━━ Provided entries ━━
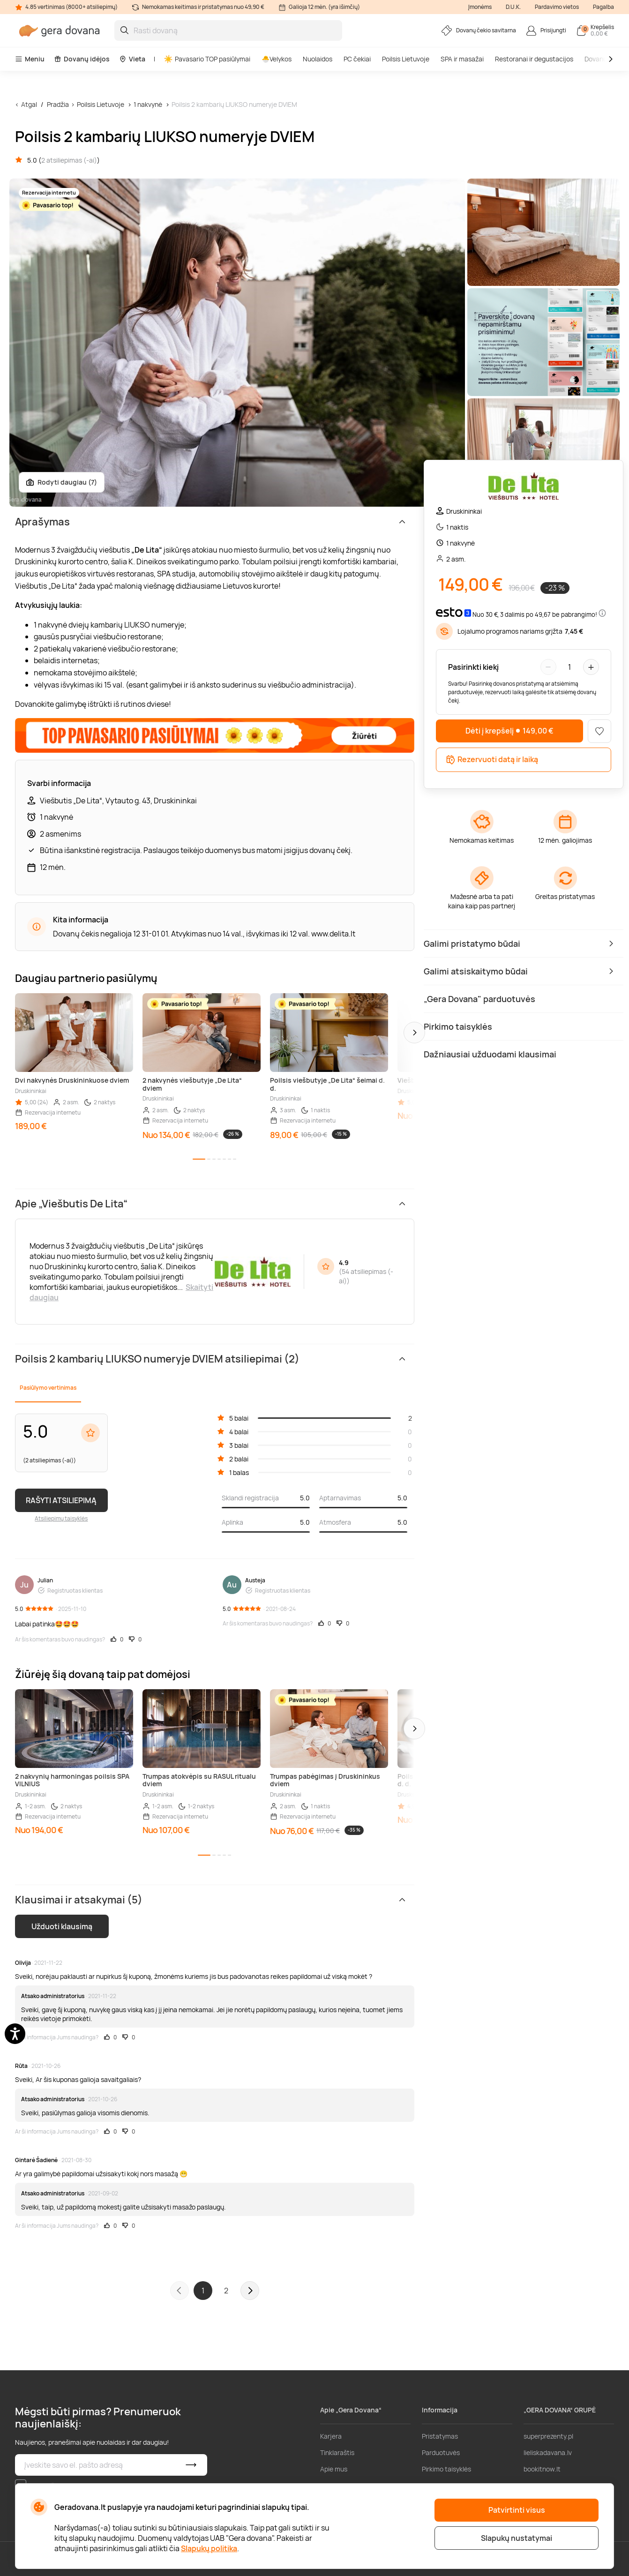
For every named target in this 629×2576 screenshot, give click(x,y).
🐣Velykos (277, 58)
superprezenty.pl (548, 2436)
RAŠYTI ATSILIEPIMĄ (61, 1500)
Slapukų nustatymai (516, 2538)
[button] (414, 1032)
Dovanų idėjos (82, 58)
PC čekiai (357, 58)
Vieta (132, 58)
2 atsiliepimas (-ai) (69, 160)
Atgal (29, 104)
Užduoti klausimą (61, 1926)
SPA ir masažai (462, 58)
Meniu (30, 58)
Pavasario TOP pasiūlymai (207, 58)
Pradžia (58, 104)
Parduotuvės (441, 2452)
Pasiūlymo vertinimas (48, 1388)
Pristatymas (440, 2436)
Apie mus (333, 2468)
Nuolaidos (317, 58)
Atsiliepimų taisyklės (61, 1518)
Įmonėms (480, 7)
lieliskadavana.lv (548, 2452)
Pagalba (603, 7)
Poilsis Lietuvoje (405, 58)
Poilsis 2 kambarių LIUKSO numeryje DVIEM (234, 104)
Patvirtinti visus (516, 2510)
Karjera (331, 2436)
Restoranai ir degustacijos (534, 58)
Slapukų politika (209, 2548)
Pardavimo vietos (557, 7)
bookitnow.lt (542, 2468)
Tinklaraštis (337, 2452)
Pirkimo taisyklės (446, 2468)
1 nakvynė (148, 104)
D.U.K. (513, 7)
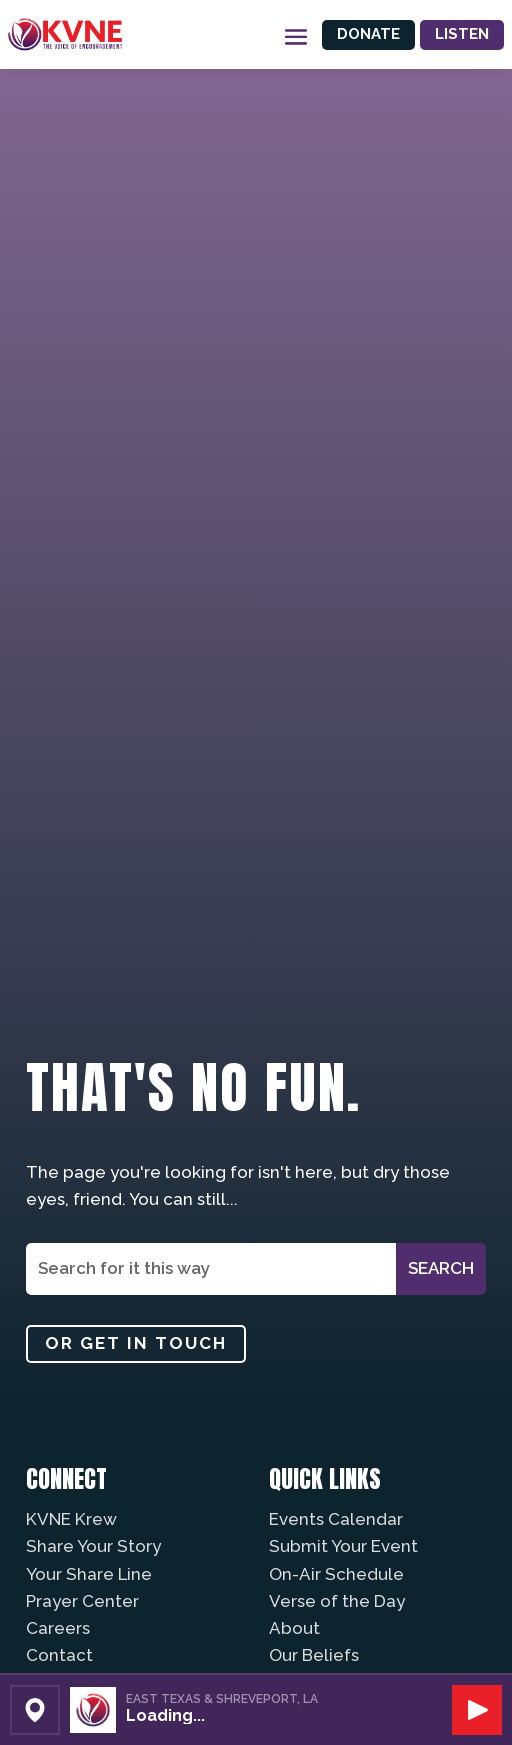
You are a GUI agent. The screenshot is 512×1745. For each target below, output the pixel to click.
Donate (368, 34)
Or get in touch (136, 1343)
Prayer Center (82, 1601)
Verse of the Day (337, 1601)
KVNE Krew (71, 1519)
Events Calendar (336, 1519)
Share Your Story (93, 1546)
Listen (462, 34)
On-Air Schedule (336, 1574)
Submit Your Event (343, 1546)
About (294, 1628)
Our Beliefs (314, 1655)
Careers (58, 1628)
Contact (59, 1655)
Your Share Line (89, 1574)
━━━
━━ Provided entries ━━
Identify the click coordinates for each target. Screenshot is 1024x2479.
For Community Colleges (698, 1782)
━━━
## Task description
Starting at the line that contains "For every named" and ending after the line that contains "Apie mus (333, 2468)", reproduce those records, the request line included, but scale every coordinate in the answers by 0.75, rounding each to a whole number with halves rounded up. Leave the numbers inside the requests unchanged.

## Result
For every named target in this 629×2576 screenshot, give click(x,y).
🐣Velykos (208, 44)
superprezenty.pl (411, 1827)
RAŠYTI ATSILIEPIMĄ (46, 1125)
Slapukų nustatymai (387, 1904)
[button] (311, 774)
Dovanų idėjos (62, 44)
PC čekiai (268, 44)
Vieta (99, 44)
2 atsiliepimas (-ai) (52, 120)
Atgal (22, 78)
Užduoti klausimą (46, 1445)
SPA ir masažai (347, 44)
Meniu (23, 44)
Pavasario TOP pasiūlymai (155, 44)
Pradžia (44, 78)
Parduotuvės (331, 1839)
Pasiūlymo vertinimas (36, 1041)
Pristatymas (330, 1827)
Apie mus (250, 1851)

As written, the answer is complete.